Friday, October 12, 2007

I'm absolutely thrilled by the seedings in the Democratic primary race. It appears so far that Hillary is the front runner with Obama following at a distance.

Fine with me.

Now, I'm not exactly thrilled with the Republican offerings, but I'm terrified by the Democratic offerings. Ergo I'm thrilled by the fact that the Democratic front runner is a thoroughly unlikeable person with stupid ideas and the second place runner--albeit a distant second place--is an absolute political lightweight who also has a lot of stupid ideas.

Hilly has no qualifications other than unfettered cold ambition and the fact that she is married to a former president. Of course, said president screwed around on her pretty much constantly and demonstrated his commitment to the furthering of womens' rights by keeping a girl roughly his daughter's age under his desk while he made phone calls to legislators and the fortunately now deceased Yassir Arafat. Yep, a real feminist icon. Can you say "misogynist?" But I quibble.

Hilly grew up in Illinois, met Bill in college in Connecticut, married him and ended up living in Arkansas. Yet her ego is so inflated that she simply decided she should be a senator for the state of New York. Never lived there, but she decided that by God, she deserved being a senator for New York. What an incredible display of all-consuming ego. Demonstrating their superior intellect, the people of New York actually elected her.

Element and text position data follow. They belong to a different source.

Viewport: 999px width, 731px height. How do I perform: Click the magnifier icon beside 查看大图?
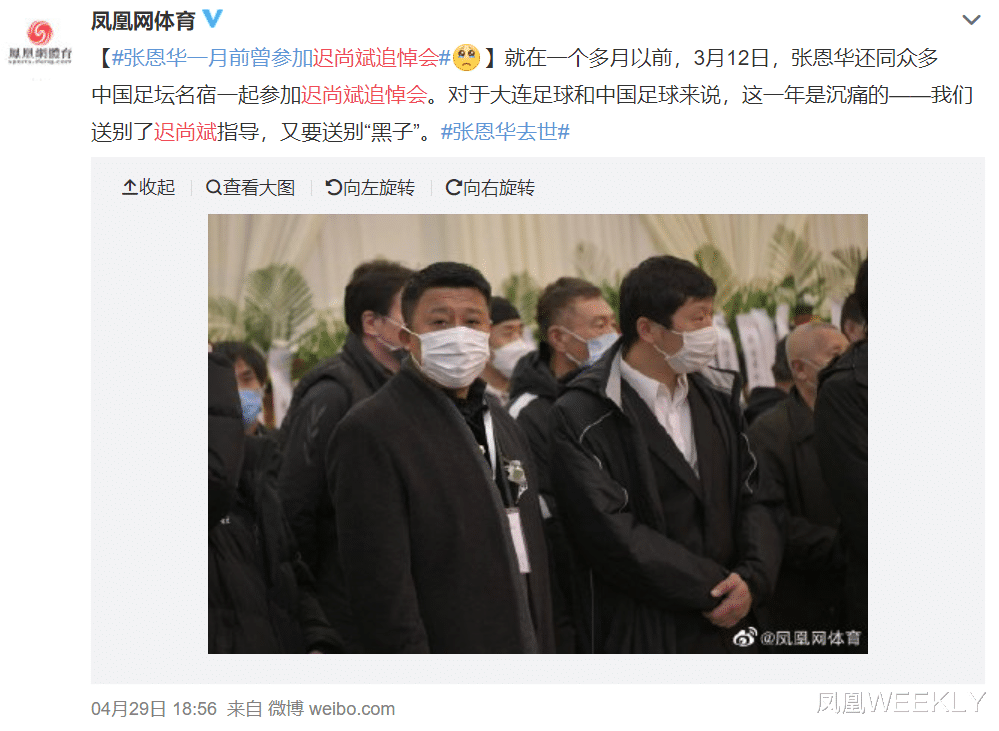213,187
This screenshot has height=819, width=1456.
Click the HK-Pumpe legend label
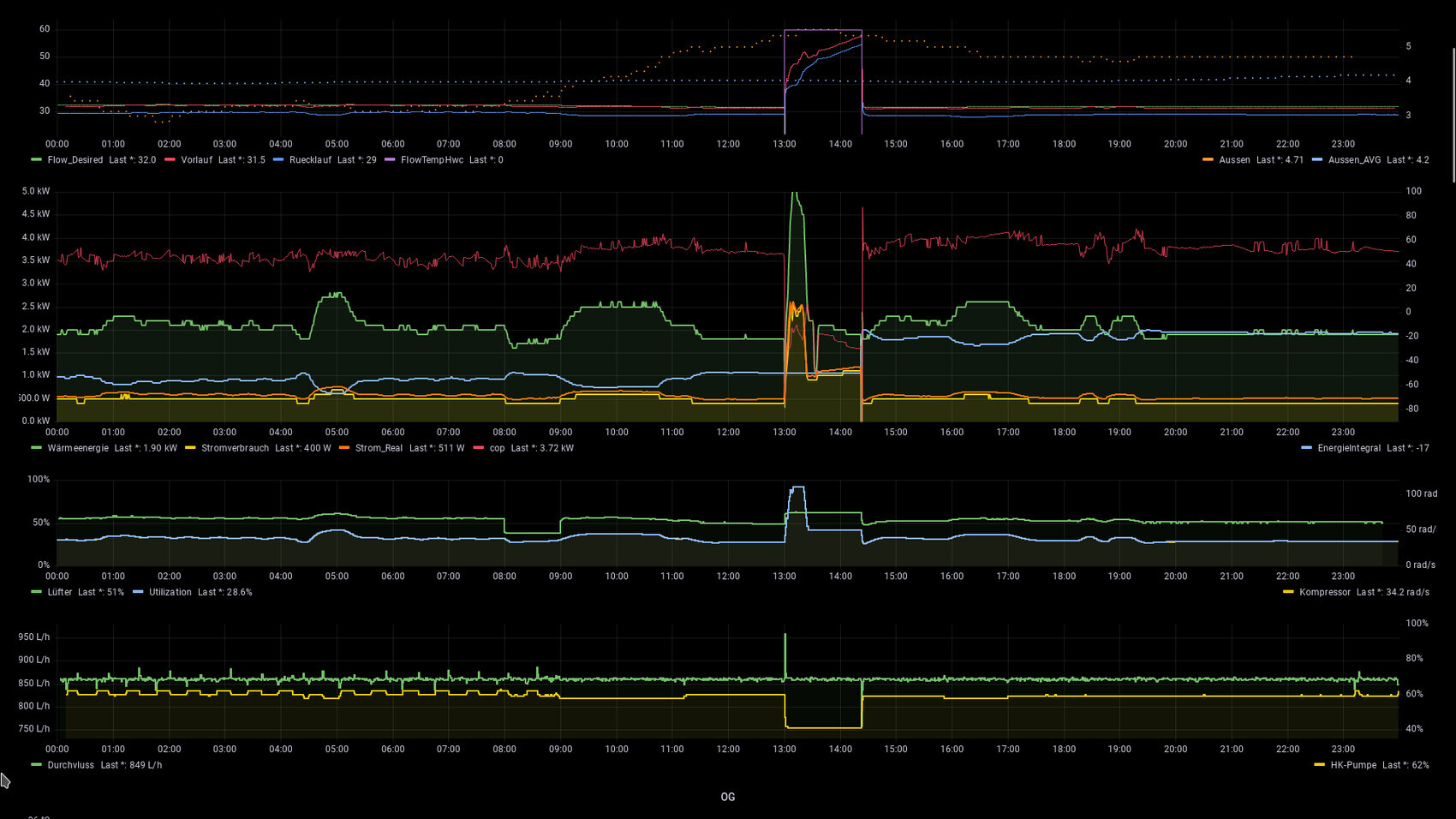(x=1353, y=765)
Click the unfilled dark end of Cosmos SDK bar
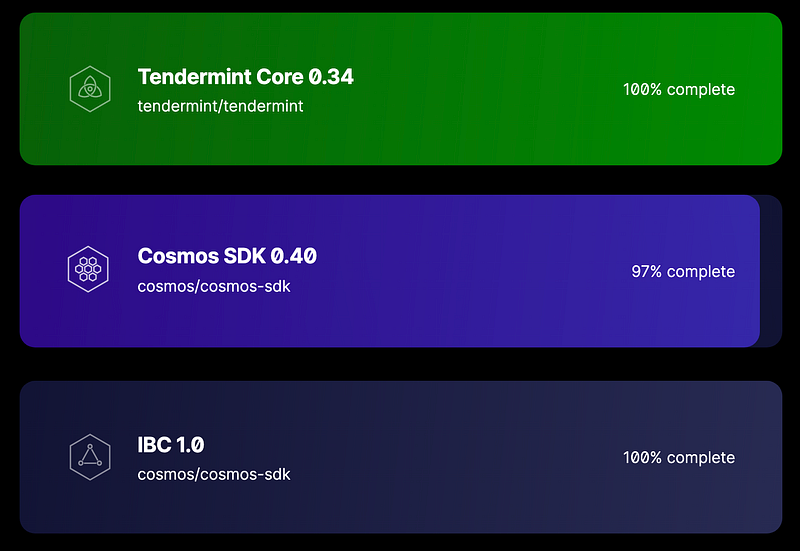800x551 pixels. [x=771, y=271]
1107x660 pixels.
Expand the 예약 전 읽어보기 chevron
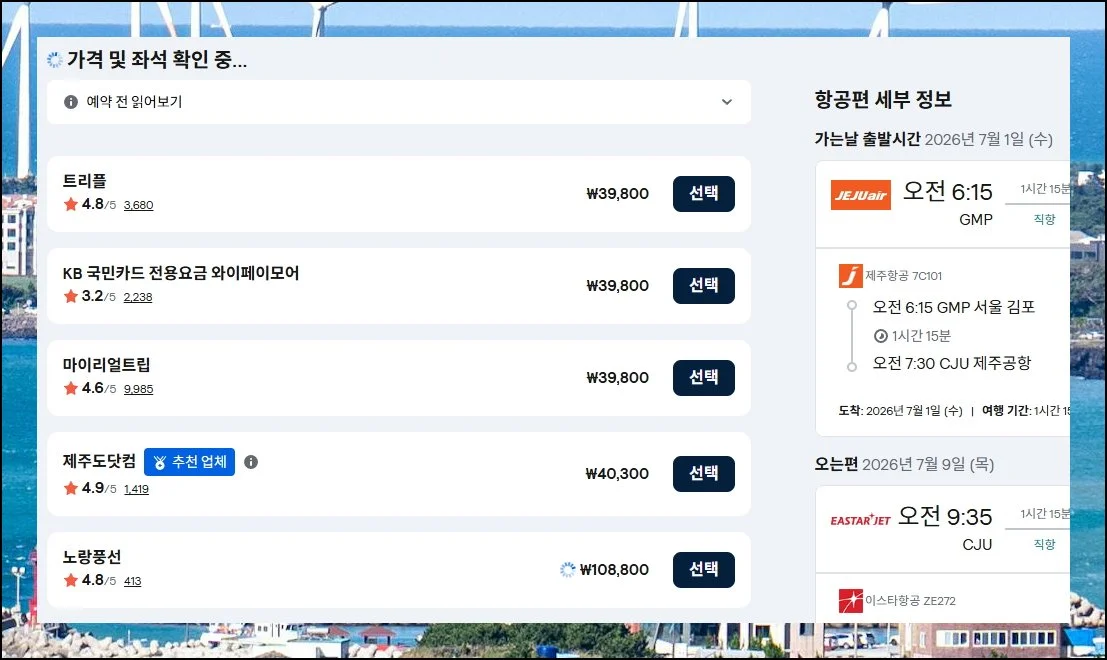727,102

Doesn't matter that she's really never done anything other than work for the Rose law firm, during which time she was involved in some shady deals. The paperwork for those deals has mostly disappeared, but some suddenly appeared on a bureau in the White House and some was found in the trunk of a junked car. (yeah, I trust her...). Doesn't matter that she's done some incredibly stupid things such as deciding she was in charge of health care reform and held hearings that were illegal under the federal "sunshine" law. Doesn't matter that she's chosen two ill-vetted "poster children" for her moronic insurance idea (the idea that was hatched illegally)--it turned out that the first poster child was being poisoned by her mother, who is now in jail, and the second poster child comes from a family that claims indigence but actually owns their own business, a huge house and both children go to a private school to the tune of $20K/year each.

So Hilly's only qualification is ego. Oh, and that she's kinda sorta married to some guy who used to be president. But she has no sense whatsoever. And she is one cold fish (no wonder Billy keeps flouncing around with his fly open). Nobody likes her, not even her husband. So please, please--nominate her.

Barack Obama, the second runner, has pretty much the same qualifications as Hilly--"I want it and I deserve it". Why does he deserve it?--the same reason Hilly thinks she does: because he thinks he does and that makes it so. Is he a political lightweight? You bet. He recently announced he wanted to rid the planet of nuclear weapons, evoking the image of a breathless Miss America pageant contestant announcing that her project, should she be elected, will be to eliminate poverty and hunger throughout the world. Good luck to both Obama and the contestant. It ain't that simple.

It's probably quite nice living in a fog of naivite and denial, but some of the rest of us--those with the stones to go into the military--know better. Too bad Hilly and Billy were--in Billy's own words--"too good" for military service.

"Too good" If that doesn't speak absolute volumes, I don't know what does.

1 comment:

Anonymous said...

Actually, Snakeeater, she was elected in NY becuase the people of NYC outnumber the rest of the state, and the city is overwhelmingly democratic. Sometimes, I feel as if I'm the only Republican living here.

That being the case, I wouldn't vote for her if my life depended upon it. In case I never did it before, thank you for your service to the country.